Le texte de cette page a été corrigé et est conforme au fac-similé.

nuit par groupes de huit à dix, sans lumière et sans surveillance ? L’existence d’une prison comme Sainte-Pélagie est chose humiliante, dans une ville comme Paris qui devrait se piquer d’offrir des modèles dans tous les genres, et de plus elle est ruineuse pour le budget de la préfecture de police qui y a dépensé depuis plusieurs années des sommes considérables en réparations indispensables sans pouvoir y introduire des améliorations dont la prison n’est pas susceptible.

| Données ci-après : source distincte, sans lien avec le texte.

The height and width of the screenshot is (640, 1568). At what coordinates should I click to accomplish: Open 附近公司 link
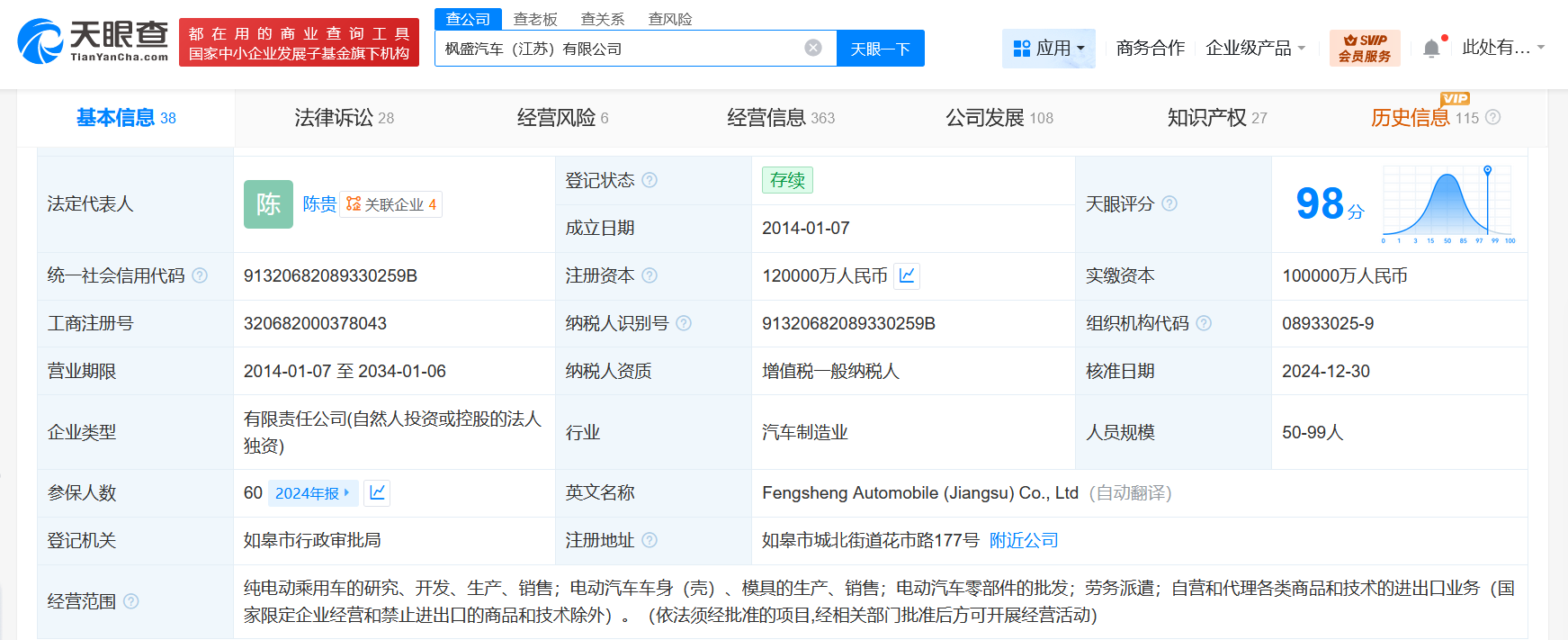(x=1024, y=540)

On ne s’étonnera donc pas que presque rien n’ait été fait à Sainte-Pélagie pour les jeunes adultes, qu’on n’y envoie du reste que quand ils sont récidivistes. Lors de ma dernière visite, il s’en trouvait soixante-cinq. La seule précaution qui ait été prise a été de leur réserver un dortoir spécial dit des conducteurs, parce qu’il était autrefois affecté aux cochers condamnés pour contraventions. Ce dortoir ne contenant que quarante lits, on y admet de préférence les jeunes gens qui ont conservé l’apparence et la complexion presque enfantine, et lorsqu’un chômage momentané désorganise l’atelier où ils travaillent, on a la précaution de les faire remonter au dortoir, plutôt que de les laisser au milieu de la grossièreté d’un atelier de détenus oisifs. Mais l’insuffisance du personnel ne permet pas de soumettre à une surveillance spéciale de jour et de nuit ces jeunes gens, qu’il faudrait commencer par défendre contre leur propre corruption, et le dortoir des conducteurs n’est qu’un palliatif illusoire contre les inconvéniens de la promiscuité absolue. Dans l’état actuel des choses, on ne saurait. demander rien d’autre, et il n’y a qu’une mesure à prendre en ce qui concerne la prison de Sainte-Pélagie : la démolir.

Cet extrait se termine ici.